Multiple Chinese regulatory bodies share jurisdiction over biometric data compliance for foreign companies:
| Regulator | Scope | Enforcement Actions |
|---|---|---|
| Cyberspace Administration of China (CAC) | Primary PIPL enforcer; cross-border data transfers | Fines, suspension, revocation of licenses |
| Ministry of Industry and Information Technology (MIIT) | Network security; MLPS compliance | Network shutdown orders, product recalls |
| State Administration for Market Regulation (SAMR) | Consumer protection; anti-unfair competition related to data | Fines, business rectification orders |
| Ministry of Public Security (MPS) | Criminal data violations; MLPS enforcement | Criminal referrals, facility closures |
| People’s Bank of China (PBOC) | Financial sector biometric data | Banking license restrictions, fines |
| National Health Commission (NHC) | Healthcare sector biometric data | Medical license suspension |
12. How Do the Laws Interact for Foreign-Invested Enterprises?
For foreign-invested enterprises (FIEs) in China, the interaction of these laws creates a compliance framework that is more complex than the sum of its parts.

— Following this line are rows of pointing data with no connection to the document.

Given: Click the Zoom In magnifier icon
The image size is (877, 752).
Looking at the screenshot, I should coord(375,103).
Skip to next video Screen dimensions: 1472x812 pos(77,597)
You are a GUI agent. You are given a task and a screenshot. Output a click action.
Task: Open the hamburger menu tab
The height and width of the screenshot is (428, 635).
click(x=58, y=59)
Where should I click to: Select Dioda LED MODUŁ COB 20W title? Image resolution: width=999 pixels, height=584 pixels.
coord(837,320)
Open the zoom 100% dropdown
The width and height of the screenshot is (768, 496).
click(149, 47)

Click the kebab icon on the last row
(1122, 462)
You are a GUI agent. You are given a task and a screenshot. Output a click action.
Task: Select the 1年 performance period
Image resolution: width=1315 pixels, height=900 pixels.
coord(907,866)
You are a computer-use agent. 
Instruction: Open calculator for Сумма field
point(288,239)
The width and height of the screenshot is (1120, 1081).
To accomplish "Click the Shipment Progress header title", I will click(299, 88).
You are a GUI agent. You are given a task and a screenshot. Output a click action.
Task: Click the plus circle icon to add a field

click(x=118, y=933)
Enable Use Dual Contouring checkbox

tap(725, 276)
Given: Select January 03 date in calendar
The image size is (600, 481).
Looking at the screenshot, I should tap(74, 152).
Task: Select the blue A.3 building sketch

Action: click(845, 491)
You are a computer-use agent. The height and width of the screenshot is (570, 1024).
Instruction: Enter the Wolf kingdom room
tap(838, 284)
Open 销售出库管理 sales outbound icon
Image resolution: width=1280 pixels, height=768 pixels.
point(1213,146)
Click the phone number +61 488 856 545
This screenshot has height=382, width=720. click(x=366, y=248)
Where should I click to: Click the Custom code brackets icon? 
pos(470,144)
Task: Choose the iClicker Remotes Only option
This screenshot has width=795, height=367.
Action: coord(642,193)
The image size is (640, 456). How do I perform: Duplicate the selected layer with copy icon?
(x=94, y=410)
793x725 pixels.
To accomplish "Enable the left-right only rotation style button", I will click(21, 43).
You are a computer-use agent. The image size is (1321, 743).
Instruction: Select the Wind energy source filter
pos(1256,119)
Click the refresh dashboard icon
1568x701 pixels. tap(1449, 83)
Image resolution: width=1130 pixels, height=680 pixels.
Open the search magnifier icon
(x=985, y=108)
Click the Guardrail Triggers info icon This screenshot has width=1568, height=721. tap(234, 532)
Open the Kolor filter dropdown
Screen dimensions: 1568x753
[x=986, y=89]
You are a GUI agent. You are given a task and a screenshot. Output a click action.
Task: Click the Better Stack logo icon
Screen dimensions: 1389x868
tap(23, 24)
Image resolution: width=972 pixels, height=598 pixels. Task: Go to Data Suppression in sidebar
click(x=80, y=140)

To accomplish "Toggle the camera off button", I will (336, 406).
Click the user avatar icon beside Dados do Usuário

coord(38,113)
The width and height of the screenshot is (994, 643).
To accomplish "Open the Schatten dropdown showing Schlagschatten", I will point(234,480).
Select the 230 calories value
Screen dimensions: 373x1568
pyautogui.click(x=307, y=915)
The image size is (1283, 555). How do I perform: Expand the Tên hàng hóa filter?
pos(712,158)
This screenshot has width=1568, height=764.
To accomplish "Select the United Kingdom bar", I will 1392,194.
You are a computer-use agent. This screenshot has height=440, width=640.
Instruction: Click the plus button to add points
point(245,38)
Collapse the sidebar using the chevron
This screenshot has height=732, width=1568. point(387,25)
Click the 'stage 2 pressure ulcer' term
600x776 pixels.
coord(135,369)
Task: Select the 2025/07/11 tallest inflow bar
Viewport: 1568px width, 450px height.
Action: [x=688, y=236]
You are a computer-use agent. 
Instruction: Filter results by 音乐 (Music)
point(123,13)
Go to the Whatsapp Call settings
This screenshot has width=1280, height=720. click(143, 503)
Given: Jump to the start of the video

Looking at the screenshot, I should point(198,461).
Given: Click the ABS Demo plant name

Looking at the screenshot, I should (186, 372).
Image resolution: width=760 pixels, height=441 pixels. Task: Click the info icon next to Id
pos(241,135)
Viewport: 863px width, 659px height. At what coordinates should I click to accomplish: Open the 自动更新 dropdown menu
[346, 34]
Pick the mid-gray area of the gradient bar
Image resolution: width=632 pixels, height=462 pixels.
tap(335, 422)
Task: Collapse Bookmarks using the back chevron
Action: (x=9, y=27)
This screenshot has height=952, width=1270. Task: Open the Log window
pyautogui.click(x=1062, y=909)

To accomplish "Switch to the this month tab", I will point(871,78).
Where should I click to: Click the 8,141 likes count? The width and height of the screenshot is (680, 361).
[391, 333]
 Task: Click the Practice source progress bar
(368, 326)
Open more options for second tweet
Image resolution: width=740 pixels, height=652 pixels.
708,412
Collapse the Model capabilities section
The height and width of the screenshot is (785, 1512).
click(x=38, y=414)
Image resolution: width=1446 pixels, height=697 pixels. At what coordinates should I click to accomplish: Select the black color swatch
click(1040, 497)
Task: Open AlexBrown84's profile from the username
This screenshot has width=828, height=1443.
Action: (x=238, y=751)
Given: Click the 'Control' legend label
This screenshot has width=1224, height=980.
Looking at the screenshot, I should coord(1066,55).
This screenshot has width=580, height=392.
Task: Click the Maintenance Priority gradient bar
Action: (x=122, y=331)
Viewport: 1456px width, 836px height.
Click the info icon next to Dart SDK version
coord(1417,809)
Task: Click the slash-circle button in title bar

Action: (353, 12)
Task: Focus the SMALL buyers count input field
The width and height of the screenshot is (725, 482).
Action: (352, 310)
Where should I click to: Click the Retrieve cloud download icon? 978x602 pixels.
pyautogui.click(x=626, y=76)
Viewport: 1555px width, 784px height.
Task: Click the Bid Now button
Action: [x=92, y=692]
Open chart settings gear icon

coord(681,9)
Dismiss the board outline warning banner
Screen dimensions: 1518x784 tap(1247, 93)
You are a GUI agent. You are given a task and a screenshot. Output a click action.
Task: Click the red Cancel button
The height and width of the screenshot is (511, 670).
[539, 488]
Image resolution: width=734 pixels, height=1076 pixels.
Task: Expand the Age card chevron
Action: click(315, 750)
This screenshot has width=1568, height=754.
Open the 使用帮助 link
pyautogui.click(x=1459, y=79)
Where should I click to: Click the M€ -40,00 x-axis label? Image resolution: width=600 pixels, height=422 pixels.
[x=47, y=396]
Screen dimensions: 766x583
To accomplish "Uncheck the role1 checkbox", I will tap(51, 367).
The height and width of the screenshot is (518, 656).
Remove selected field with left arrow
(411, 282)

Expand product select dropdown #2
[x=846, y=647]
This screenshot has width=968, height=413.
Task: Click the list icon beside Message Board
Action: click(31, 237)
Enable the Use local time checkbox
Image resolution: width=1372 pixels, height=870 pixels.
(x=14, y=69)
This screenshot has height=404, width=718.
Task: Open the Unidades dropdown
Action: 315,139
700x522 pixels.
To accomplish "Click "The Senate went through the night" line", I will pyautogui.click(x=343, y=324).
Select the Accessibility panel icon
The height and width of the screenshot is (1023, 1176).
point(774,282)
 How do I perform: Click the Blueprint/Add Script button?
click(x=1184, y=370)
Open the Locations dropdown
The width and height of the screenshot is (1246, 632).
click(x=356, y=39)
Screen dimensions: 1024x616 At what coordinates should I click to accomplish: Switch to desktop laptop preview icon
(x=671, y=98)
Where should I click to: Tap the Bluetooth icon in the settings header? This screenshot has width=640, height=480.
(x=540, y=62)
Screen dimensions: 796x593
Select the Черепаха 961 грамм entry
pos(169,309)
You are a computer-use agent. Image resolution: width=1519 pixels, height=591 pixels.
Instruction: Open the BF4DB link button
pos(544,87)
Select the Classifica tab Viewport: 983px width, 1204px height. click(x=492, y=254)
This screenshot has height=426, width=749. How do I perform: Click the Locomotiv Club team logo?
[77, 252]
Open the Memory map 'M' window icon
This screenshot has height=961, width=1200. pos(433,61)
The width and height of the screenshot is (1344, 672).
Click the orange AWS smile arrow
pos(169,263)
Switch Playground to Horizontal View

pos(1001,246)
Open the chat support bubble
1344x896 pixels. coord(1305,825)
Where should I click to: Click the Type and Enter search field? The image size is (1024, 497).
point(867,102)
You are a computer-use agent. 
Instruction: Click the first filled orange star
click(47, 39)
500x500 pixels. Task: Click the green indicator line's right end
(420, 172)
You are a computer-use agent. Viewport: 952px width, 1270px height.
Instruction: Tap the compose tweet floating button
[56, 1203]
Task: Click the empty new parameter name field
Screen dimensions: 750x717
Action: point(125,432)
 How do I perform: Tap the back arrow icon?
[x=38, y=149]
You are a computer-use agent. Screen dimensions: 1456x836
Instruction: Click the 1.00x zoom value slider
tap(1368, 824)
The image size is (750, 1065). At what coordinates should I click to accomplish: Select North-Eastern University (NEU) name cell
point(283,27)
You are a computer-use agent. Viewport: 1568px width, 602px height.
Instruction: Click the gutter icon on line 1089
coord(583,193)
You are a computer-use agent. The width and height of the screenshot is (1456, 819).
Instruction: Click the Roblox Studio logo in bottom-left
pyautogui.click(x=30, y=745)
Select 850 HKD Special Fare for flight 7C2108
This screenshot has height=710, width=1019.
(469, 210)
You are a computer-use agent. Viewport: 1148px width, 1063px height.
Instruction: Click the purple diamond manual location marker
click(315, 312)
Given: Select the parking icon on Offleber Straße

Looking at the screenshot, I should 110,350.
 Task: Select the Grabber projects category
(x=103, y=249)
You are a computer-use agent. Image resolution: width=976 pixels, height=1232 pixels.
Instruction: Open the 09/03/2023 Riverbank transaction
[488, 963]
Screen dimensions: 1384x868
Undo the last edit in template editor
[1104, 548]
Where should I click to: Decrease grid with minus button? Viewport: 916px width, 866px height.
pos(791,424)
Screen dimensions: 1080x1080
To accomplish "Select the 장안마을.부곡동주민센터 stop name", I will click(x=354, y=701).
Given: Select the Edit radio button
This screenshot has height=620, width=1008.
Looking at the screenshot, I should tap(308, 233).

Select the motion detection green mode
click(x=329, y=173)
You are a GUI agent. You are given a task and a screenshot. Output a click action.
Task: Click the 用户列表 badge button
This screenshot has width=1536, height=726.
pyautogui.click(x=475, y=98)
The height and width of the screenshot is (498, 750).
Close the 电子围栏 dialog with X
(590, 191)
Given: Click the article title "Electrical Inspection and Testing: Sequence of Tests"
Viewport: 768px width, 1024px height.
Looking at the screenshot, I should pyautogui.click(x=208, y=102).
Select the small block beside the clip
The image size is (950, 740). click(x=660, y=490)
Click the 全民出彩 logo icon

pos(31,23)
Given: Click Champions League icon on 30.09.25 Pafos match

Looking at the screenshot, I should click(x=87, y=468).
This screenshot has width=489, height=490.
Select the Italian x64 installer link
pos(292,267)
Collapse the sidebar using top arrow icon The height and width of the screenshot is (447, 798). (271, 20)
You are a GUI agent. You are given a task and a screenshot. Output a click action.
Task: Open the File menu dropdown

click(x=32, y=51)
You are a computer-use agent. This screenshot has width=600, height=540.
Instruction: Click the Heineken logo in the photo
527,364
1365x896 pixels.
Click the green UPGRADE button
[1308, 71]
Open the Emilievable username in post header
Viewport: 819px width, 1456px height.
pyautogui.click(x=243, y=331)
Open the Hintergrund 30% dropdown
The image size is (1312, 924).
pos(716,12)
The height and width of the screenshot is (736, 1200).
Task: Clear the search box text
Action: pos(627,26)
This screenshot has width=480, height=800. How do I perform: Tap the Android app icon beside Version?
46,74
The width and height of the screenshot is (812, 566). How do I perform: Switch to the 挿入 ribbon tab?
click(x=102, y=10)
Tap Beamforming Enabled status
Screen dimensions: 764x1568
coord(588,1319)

Here is how the key laws interact in practice:
PIPL + CSL interaction: When a foreign company deploys a biometric attendance system, the PIPL governs the consent and data processing aspects, while the CSL governs the network security requirements for the system itself. Both must be satisfied simultaneously.
PIPL + DSL interaction: The PIPL establishes individual rights and consent obligations, while the DSL establishes data governance obligations at the organizational level. A foreign company must obtain separate consent under the PIPL and implement organizational data security measures under the DSL.
Cross-border transfer complexity: Transferring biometric data abroad triggers obligations under all three laws: PIPL (individual notification and consent), DSL (security assessment), and the separate cross-border transfer measures (filing or approval). The CAC has emphasized that these obligations are cumulative, not alternative.
Conclusion
The legal landscape for biometric data in China is multi-layered and rapidly evolving. Foreign companies must navigate at least five major national laws, sector-specific regulations in certain industries, and local regulations in cities like Shenzhen, Shanghai, and Beijing. The 2025–2026 period has seen intensified enforcement, with the CAC creating a dedicated biometric data enforcement task force and conducting targeted inspections of foreign-invested enterprises.
Given the complexity of overlapping regulatory frameworks — each with its own enforcement body, penalties, and compliance timelines — foreign companies are strongly advised to engage specialized legal counsel with expertise in Chinese data protection law. A proactive compliance approach is significantly more cost-effective than responding to enforcement actions after violations are discovered.
This FAQ was updated in July 2026. Regulatory requirements are subject to change. Consult with qualified legal professionals for advice specific to your company’s circumstances.